The benefits of using mysql as a backend

ychaouche

Valued Member
Postfix
* needs a place to check wether an e-mail address is valid
* needs a place to store email address aliases

Cyrus
* if you need to send email from outside your network then postfix needs to authenticates you. Popular choices are Cyrus and Dovecot. Cyrus needs a place to store logins and passwords.

Courier
* needs a place to store logins and passwords for IMAP authentication
* needs a place to store maildir locations and quota information for mail delivery


If every service has to use its own format-specific database, changing an email address would have to be done in three different places. This is why a mysql setup is a popular choice.

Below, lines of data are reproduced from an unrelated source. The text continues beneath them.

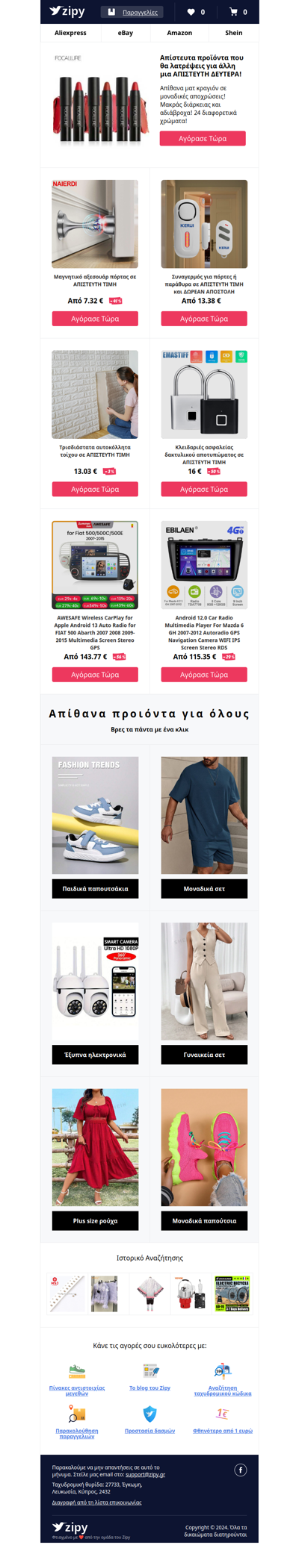Click Αγόρασε Τώρα under lipstick banner

tap(203, 139)
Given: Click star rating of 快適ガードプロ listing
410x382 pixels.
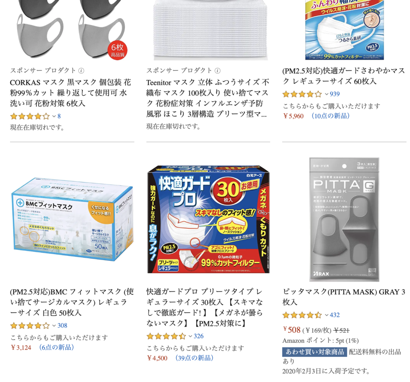Looking at the screenshot, I should point(166,336).
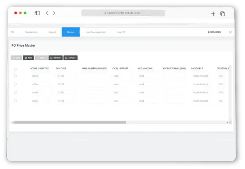Click the home icon beside DEMO USER
This screenshot has height=169, width=245.
230,32
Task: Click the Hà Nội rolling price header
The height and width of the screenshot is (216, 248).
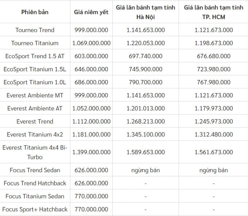Action: tap(146, 12)
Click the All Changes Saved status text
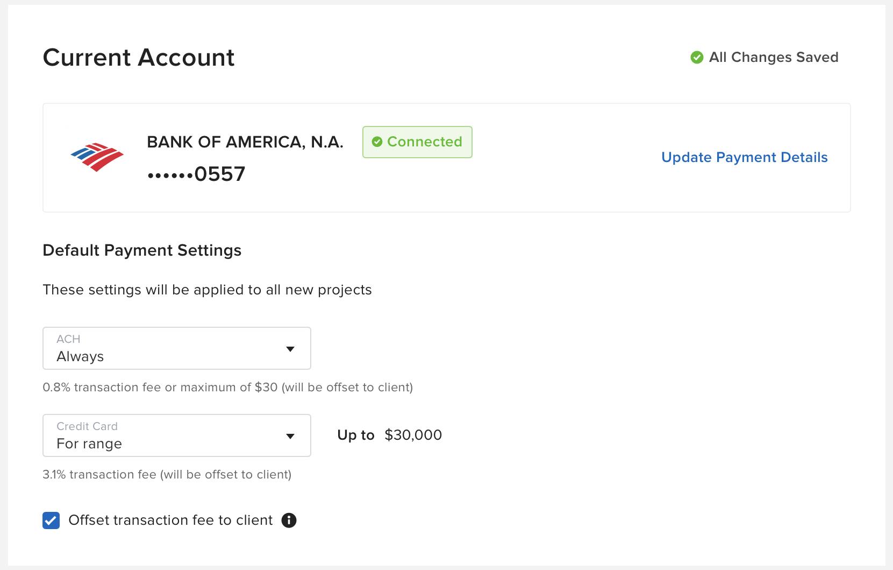The width and height of the screenshot is (893, 570). click(774, 57)

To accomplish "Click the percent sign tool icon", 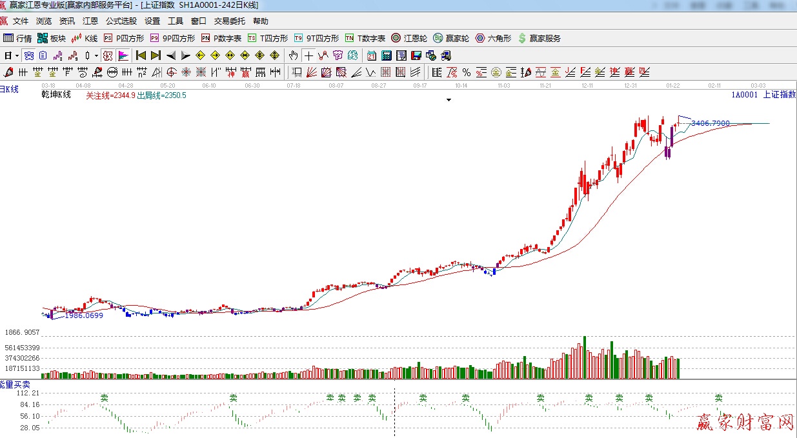I will pos(466,72).
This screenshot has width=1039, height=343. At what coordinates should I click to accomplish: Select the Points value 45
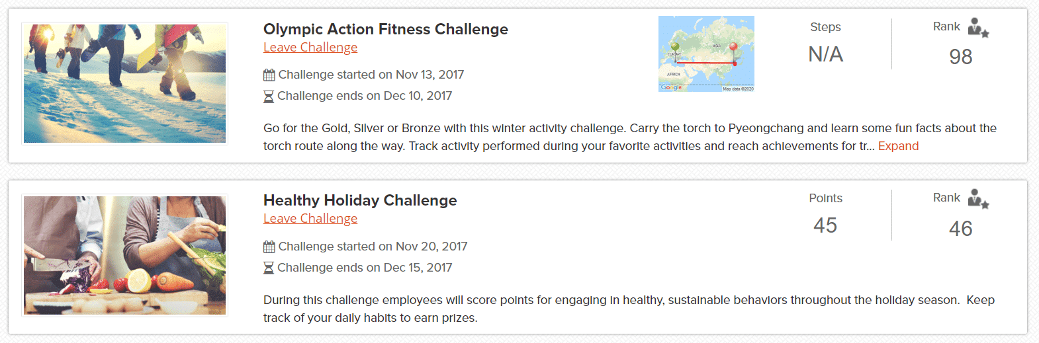pos(825,225)
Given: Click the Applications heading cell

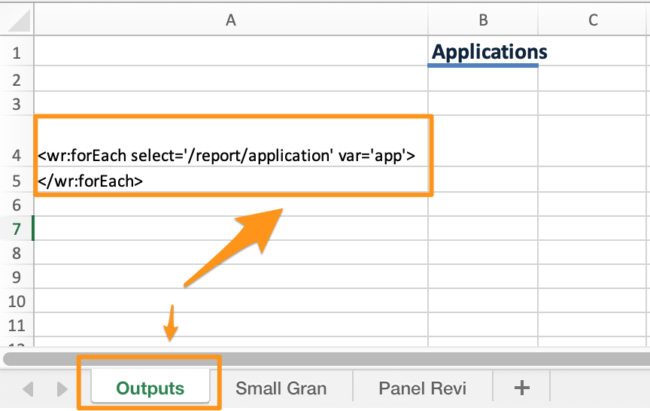Looking at the screenshot, I should pos(483,53).
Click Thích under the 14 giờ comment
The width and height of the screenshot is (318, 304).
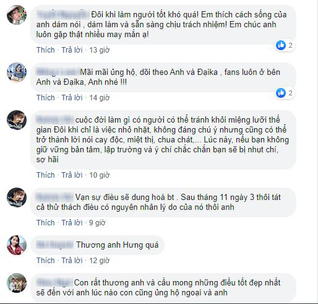pyautogui.click(x=46, y=98)
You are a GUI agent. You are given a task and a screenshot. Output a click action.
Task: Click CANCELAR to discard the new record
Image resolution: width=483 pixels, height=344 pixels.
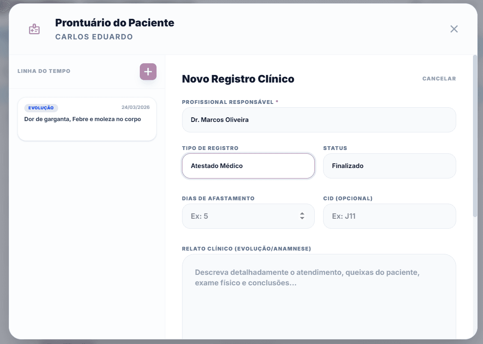[x=439, y=78]

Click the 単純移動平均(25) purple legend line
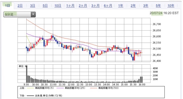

In addition, usually the simple format-specific databases that each of these software uses store the password in clear text, that means they're unencrypted. If anyone gets a copy of the database, he could easily read all passwords. With mysql you can encrypt the data.

This is not a question, it's just how I understand things. I posted this here in the hope that it will sparkle some interesting comments and help me learn more or see my mistakes.
 

EQ Admin

EQ Forum Admin
Staff member
I posted this here in the hope that it will sparkle some interesting comments and help me learn more or see my mistakes.

Yes, database backends are more useful. Other reasons include the ability to scale if your environment grows and requires multiple/separate mail and database servers. Picture multiple MX, webmail, database, etc types of servers behind a load balancer.

For the IMAP server, I recommend Dovecot over the old Courier IMAP. Courier gets slow for Maildir accounts are there are lots of emails or strorage being used. Dovecot is exponentially faster dealing with "large" email accounts over 2GB in size.